Wednesday, March 7, 2012

Learning d3

I have continued to teach myself D3 and Javascript.  I used D3 for my midterm project in Introduction to Visualization.  The project visualization about my own music listening habits using parallel coordinates.  I had previously created a similar visualization using VTK, but I wanted to improve on it by using D3 to create it.

Original visualization using VTK
D3 allowed more flexibility, because the visualization was not using a rigid class.  Everything was explicitly drawn and based on the data it was given.  I used D3's CSV parser to quickly import the data.  I then ran the data through my own implementation of K-means clustering.  I then drew the lines, axises and other features.  I also included a brush tool to help in analysis.  Below are screenshots of the visualization.
This shows the parallel coordinates with K-means Clustering, where K is equal to 3
K-means clustering takes k random data points.  It then assigns every point to one of these k points.  Then the k points are computer to be the average of all points assigned to it.  This is repeated until the assignment of labels does not change.  Since, K-means starts with k random points, the results are different every time it is run.

The pictures below show the usefulness of  the brush tool.  The clusters overlapped and it was difficult to see them, but the brush tool was able to limit what points were in the foreground.


This is the visualization with k equal to 4 and without the brush tool


This is the same visualization, with the brush tool to limit what points are visible

Monday, February 27, 2012

Starting at the Tetherless World Constellation

After receiving an email about opportunities for research at the TWC, I immediately sent an email to the listed addresses with the intent of researching at the TWC.  After filling out some forms, I was ready to start.
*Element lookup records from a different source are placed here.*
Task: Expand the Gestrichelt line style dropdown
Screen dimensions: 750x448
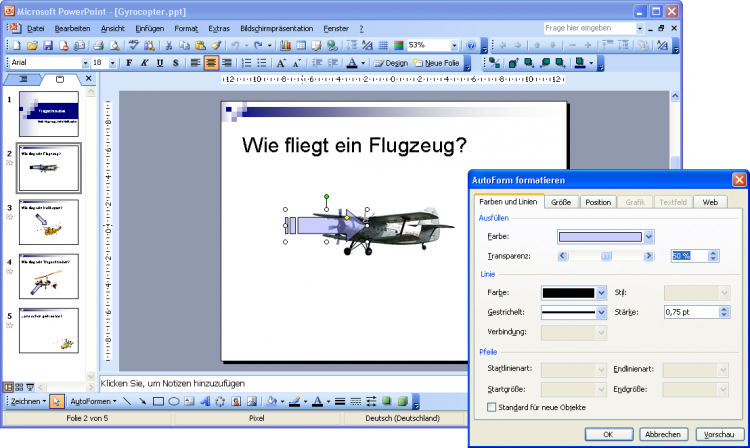Action: click(601, 312)

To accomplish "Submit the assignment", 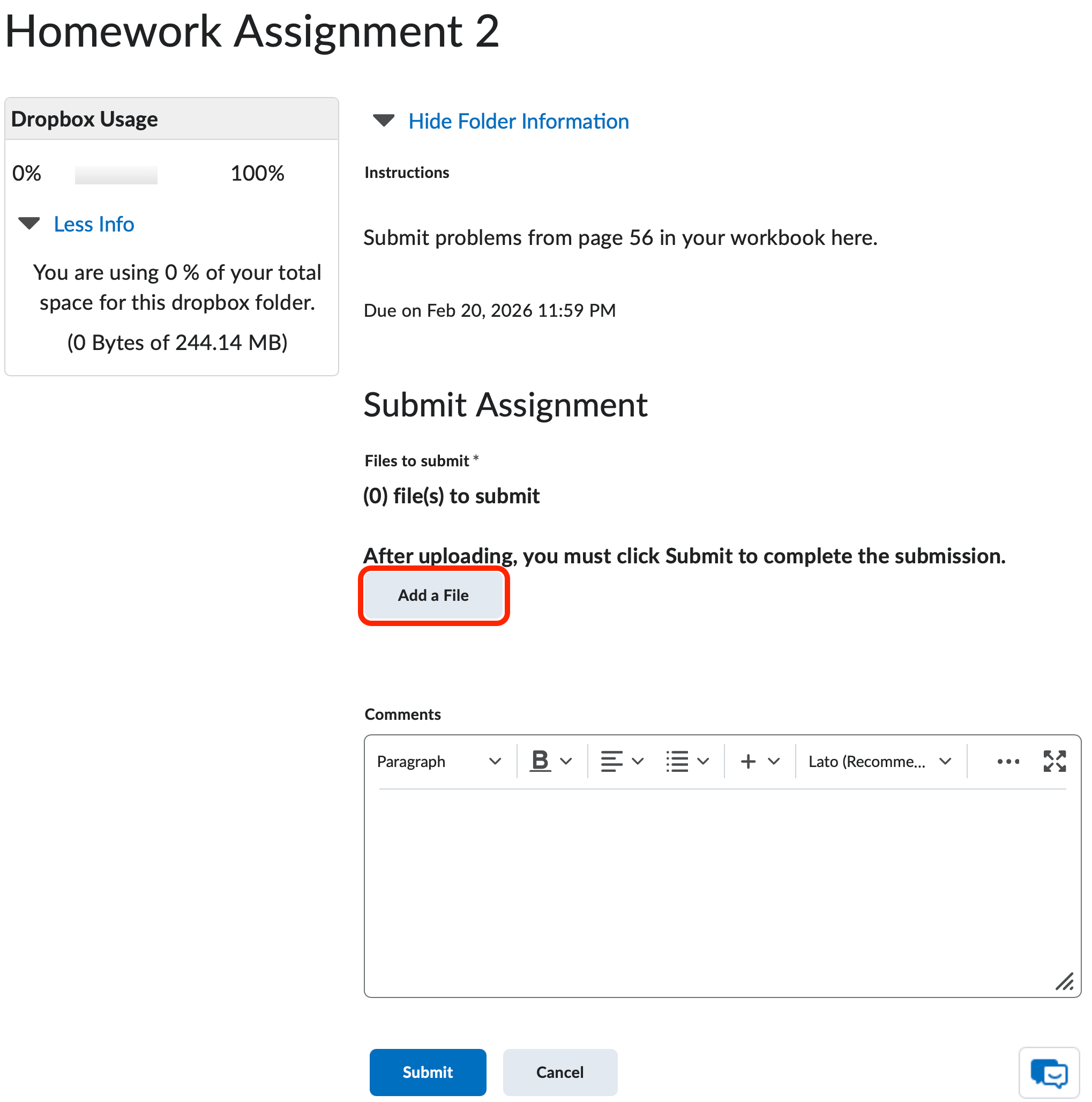I will pos(427,1071).
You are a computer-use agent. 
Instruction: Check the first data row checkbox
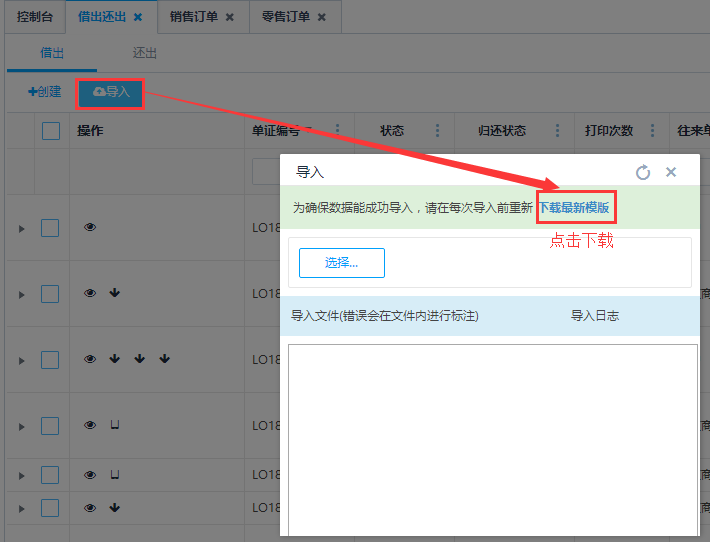[x=50, y=228]
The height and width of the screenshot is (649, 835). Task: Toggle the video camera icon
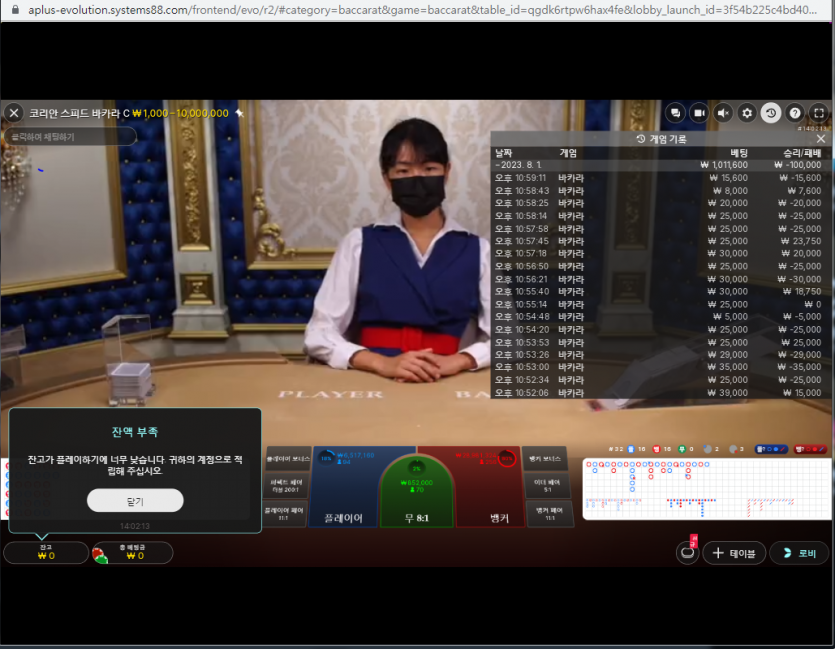click(x=699, y=113)
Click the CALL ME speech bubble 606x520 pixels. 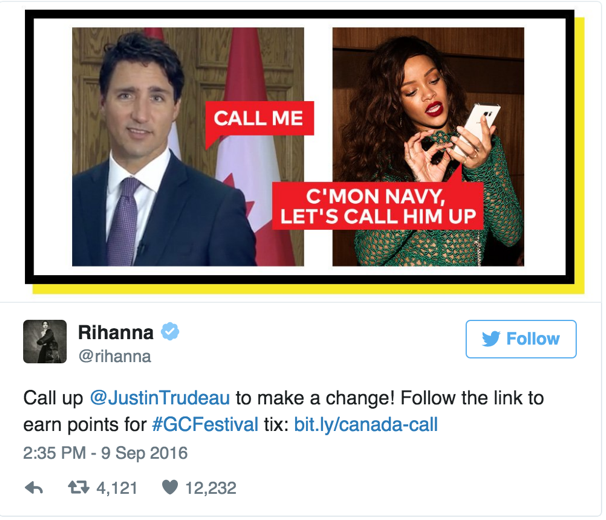259,118
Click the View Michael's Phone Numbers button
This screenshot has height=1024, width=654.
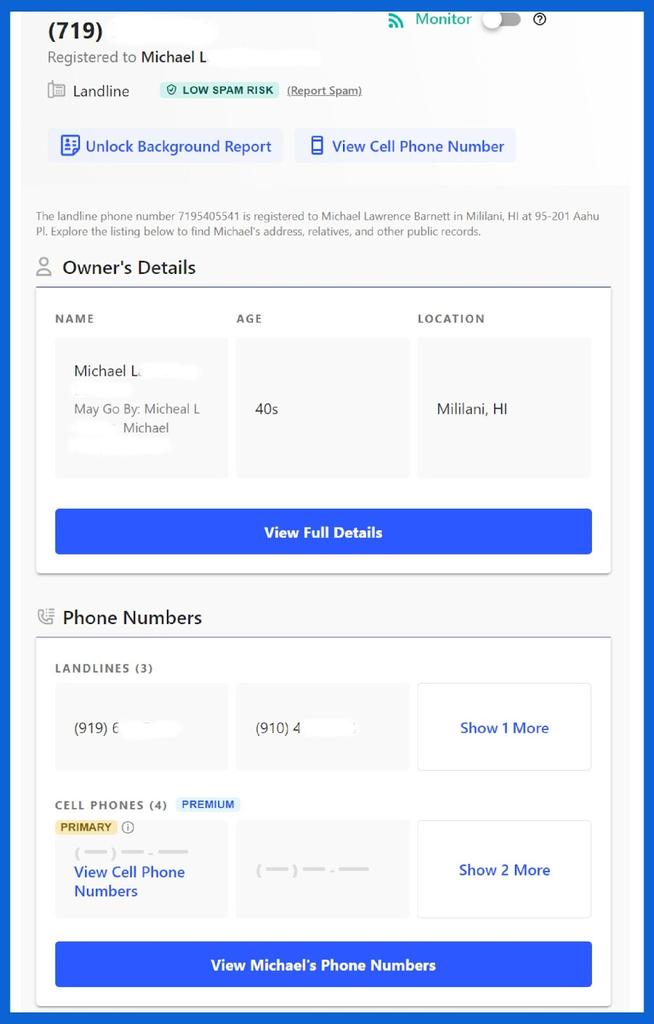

I first read some a paper about the design process of creating an ontology.  The paper was interesting, and not too difficult to read.  It first defined what an ontology was, then moved onto some problems that may arise when creating one.  The paper used the example of wine to illustrate the problems and solutions presented.  After reading the paper I felt confident that I could design an ontology on an abstract level.

The first project i have worked on is the Population Science Grid.  For this project I have been learning the javascript library d3.  D3 is a tool to create interactive data driven visualization.  I first learned html and javacript.  I then did some d3 tutorials, and tried to create some visualizations on my own.  My next step is to take data from a csv file and then use d3 to make a visualization.